Les microplastiques menacent-ils l’équilibre des écosystèmes aquatiques ?
Les microplastiques, ces minuscules fragments de plastique de moins de cinq millimètres, envahissent les milieux aquatiques à travers le monde. Issus de la dégradation de déchets plus grands ou fabriqués directement sous forme de microbilles, ils se retrouvent dans les rivières, les lacs et les océans. Leur présence perturbe profondément la vie des organismes et le fonctionnement des écosystèmes.
Ces particules voyagent sur de longues distances, transportées par les courants, les vents et les activités humaines. Elles s’accumulent dans les sédiments, flottent à la surface ou se dispersent dans la colonne d’eau. Leur comportement dépend de leur taille, de leur forme et de leur composition chimique. Avec le temps, les microplastiques se dégradent sous l’effet du soleil, des vagues ou des micro-organismes. Leur surface devient rugueuse, ce qui favorise l’accrochage d’autres polluants comme les métaux ou les antibiotiques. Ainsi transformés, ils deviennent encore plus toxiques pour les êtres vivants.

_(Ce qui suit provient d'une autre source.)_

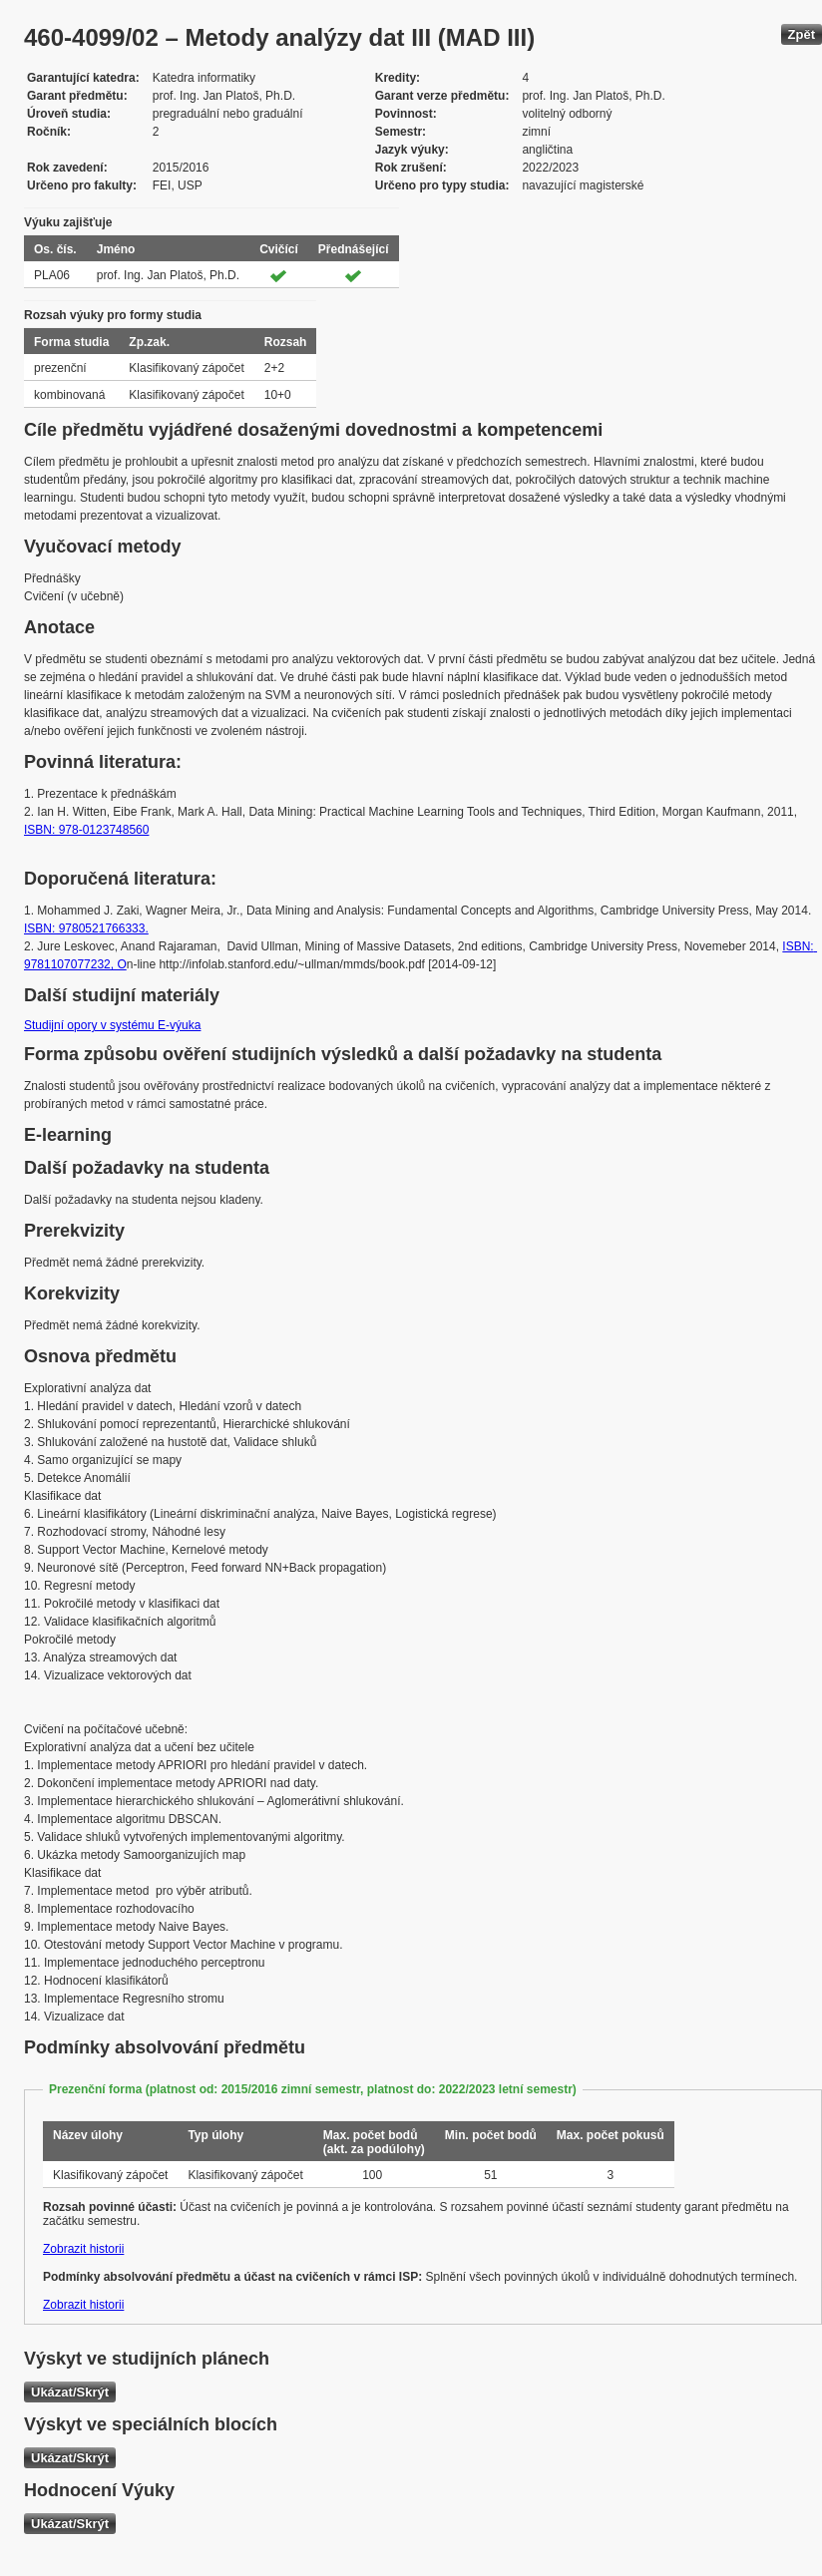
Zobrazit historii (83, 2249)
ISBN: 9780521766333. (86, 928)
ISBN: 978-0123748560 (86, 830)
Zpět (801, 34)
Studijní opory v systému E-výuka (112, 1025)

Les animaux aquatiques, des plus petits aux plus grands, ingèrent ces particules. Chez les poissons, les crustacés ou les mollusques, les microplastiques provoquent des inflammations, un stress oxydatif et des troubles neurologiques. Ils peuvent aussi altérer la reproduction et modifier le comportement des espèces. Les microbes présents dans l’eau colonisent ces particules, formant une couche appelée « plastisphère ». Cette communauté microbienne peut accélérer la dégradation des plastiques, mais elle transporte aussi des bactéries résistantes aux antibiotiques et des pathogènes.

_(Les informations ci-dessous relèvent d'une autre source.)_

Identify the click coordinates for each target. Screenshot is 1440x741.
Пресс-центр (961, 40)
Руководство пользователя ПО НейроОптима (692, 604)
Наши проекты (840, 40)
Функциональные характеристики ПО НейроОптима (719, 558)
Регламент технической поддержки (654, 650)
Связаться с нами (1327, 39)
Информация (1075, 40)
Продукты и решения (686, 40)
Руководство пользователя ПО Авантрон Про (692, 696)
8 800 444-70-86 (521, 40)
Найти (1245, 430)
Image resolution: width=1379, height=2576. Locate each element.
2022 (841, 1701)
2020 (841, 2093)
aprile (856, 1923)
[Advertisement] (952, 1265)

Les microplastiques ne se contentent pas d’affecter les individus : ils bouleversent les chaînes alimentaires et les interactions entre les espèces. En modifiant la composition des communautés microbiennes, ils perturbent les cycles naturels du carbone et des nutriments. Les plantes et les animaux qui filtrent l’eau, comme les huîtres ou les algues, jouent un rôle clé dans leur dispersion. Certains micro-organismes parviennent même à dégrader partiellement ces plastiques, mais le processus reste lent et insuffisant face à la quantité de déchets rejetés.

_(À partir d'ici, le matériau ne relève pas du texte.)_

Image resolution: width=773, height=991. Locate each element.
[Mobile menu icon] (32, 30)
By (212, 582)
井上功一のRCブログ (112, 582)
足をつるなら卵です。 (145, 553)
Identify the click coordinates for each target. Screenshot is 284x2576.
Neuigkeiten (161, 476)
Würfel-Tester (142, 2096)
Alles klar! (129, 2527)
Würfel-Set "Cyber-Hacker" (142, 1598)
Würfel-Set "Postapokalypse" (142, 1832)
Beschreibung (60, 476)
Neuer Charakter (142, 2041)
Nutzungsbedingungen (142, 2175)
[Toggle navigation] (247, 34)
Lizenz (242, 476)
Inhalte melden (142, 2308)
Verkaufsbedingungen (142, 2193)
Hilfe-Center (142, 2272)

Les scientifiques soulignent l’urgence d’améliorer les méthodes de détection, notamment pour les nanoplastiques, encore plus difficiles à repérer. Les techniques actuelles, comme la spectroscopie, permettent d’identifier les polymères, mais elles peinent à quantifier les plus petites particules. Les recherches futures devront mieux comprendre les effets à long terme de ces polluants, leur accumulation dans les organismes et leur interaction avec d’autres substances toxiques.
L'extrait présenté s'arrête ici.